A Focus on Nine Major Cities: The focus of this paper will be on the derivation of measures of federal and provincial government budget balances in Canada's nine major cities. From largest to smallest these are Toronto, Montreal, Vancouver, Calgary, Edmonton, Ottawa, Winnipeg, Quebec City, and Hamilton. (6) In Section 2 of the paper I provide the methodological details behind the calculations. Section 3 summarizes the results for each of the nine cities and strives to show how the calculations are affected by the income and demographic distributions of their populations. Finally, in Section 4, I discuss the meaning of the calculations and how they should be, and how they should not be, interpreted.

Highlights of The Major Findings for Cities: Based on the characteristics of city-dwellers and firms in large cities, governments will tend to collect more in revenue and spend less on government programs in the nine large cities than elsewhere. This is confirmed by estimates compiled for the period under study, 1986-2002. Among the highlights:

* In 2002, the federal government realized a $23.464 billion surplus with the nine large cities and a $14.494 billion deficit with the rest of the country. In those years when the federal government was running large deficits nationally (1986-1995), those deficits were relatively small in the nine major cities and particularly large in the rest of the country.

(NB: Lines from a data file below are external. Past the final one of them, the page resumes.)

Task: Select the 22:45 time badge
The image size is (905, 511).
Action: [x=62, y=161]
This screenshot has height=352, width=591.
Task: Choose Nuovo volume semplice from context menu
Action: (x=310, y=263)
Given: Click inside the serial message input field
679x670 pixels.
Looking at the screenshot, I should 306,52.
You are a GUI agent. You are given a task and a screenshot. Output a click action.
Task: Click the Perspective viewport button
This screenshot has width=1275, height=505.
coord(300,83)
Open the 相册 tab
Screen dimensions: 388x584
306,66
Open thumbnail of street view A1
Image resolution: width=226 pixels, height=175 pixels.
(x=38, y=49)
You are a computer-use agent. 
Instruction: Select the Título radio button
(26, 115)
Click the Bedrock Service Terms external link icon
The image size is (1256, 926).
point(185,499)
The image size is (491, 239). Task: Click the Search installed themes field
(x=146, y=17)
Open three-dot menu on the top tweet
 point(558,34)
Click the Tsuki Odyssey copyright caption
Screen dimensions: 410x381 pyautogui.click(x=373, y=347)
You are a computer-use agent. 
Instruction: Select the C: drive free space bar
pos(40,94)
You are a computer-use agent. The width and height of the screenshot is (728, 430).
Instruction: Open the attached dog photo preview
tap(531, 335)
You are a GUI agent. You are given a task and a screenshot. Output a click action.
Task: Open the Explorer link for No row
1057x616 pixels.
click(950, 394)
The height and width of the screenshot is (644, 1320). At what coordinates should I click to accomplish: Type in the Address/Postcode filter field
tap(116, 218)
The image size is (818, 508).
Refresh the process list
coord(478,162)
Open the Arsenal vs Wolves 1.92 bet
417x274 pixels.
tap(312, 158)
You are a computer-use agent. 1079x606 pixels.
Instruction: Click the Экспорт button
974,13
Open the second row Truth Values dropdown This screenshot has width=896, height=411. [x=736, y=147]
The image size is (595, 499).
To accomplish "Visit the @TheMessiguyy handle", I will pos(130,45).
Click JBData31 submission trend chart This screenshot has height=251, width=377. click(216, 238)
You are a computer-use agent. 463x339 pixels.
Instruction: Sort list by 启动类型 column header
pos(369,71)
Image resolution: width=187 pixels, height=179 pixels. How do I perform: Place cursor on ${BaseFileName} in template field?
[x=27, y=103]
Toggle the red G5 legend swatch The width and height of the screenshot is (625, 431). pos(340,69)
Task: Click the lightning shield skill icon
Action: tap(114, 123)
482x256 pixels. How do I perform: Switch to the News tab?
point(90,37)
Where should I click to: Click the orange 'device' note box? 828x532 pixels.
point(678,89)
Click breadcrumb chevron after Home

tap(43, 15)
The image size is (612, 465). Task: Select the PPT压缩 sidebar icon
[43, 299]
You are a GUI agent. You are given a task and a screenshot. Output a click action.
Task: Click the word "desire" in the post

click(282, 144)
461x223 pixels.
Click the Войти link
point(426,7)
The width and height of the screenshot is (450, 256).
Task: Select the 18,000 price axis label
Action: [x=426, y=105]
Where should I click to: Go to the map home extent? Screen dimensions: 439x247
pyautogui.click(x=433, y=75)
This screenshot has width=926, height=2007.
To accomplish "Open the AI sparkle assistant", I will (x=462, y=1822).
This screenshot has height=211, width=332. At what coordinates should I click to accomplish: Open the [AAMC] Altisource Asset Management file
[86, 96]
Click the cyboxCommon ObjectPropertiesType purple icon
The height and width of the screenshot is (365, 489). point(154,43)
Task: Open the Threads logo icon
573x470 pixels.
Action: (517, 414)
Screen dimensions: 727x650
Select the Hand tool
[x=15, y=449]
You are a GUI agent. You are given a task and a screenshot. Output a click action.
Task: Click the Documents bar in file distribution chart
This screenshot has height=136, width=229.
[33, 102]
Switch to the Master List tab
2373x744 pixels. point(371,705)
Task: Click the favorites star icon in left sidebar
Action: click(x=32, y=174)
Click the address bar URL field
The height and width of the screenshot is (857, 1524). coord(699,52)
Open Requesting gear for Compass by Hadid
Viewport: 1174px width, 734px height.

* In 2002, the 10 provincial governments ran a budget deficit of $12.013 billion. Of this amount, only $1.459 billion was realized in the nine large cities, while the rest ($10.554 billion) realized in the rest of the country.

* Looking at Ontario cities during the period 1986-2002, and making adjustments for federal deficits, residents of Toronto paid an average $2,285 more in federal taxes per capita than they received by way of federal services and transfers each year. Ottawa residents paid $1,986 more in federal taxes than they received in federal programs. Hamiltonians paid $1,816 more per capita than they received.

* Citizens of Calgary paid $2,223 more in federal tax revenue per capita than received in federal programs each year during the 1986-2002 period. Edmontonians paid $1,915 more per capita than they received.

* Citizens of Vancouver paid $918 more in federal taxes per capita each year during the period than they received.

* By comparison, the federal government collected $2,007 less per capita than it spent in Winnipeg, collected $736 less in tax revenue than it spent in Montreal, and collected $373 less in tax revenue than it spent in Quebec City.

* On average during the period 1986-2002, and adjusting for provincial deficits, all nine major cities paid more in taxes to provincial governments than they received in provincial spending.

The Methodology:

Statistics Canada provides time-consistent data describing the amounts of tax collected, and the levels of spending on government-provided goods and services provided, by each of the federal, provincial and local levels of government in each province. (7) Table I identifies, for the federal and provincial governments, the categories of revenue and expenditure data that are available.

Unfortunately, these data are not further disaggregated to show the amount of revenue collected from, and the level of government-provided goods and services provided to, citizens of each city within each province. However, Statistics Canada does publish data describing for each of Canada's nine largest cities the distribution of income, the age distribution of the population, and the state of the local economy as measured by the number of citizens collecting Employment Insurance, social assistance, and other types of income support. Using this information, it is possible to...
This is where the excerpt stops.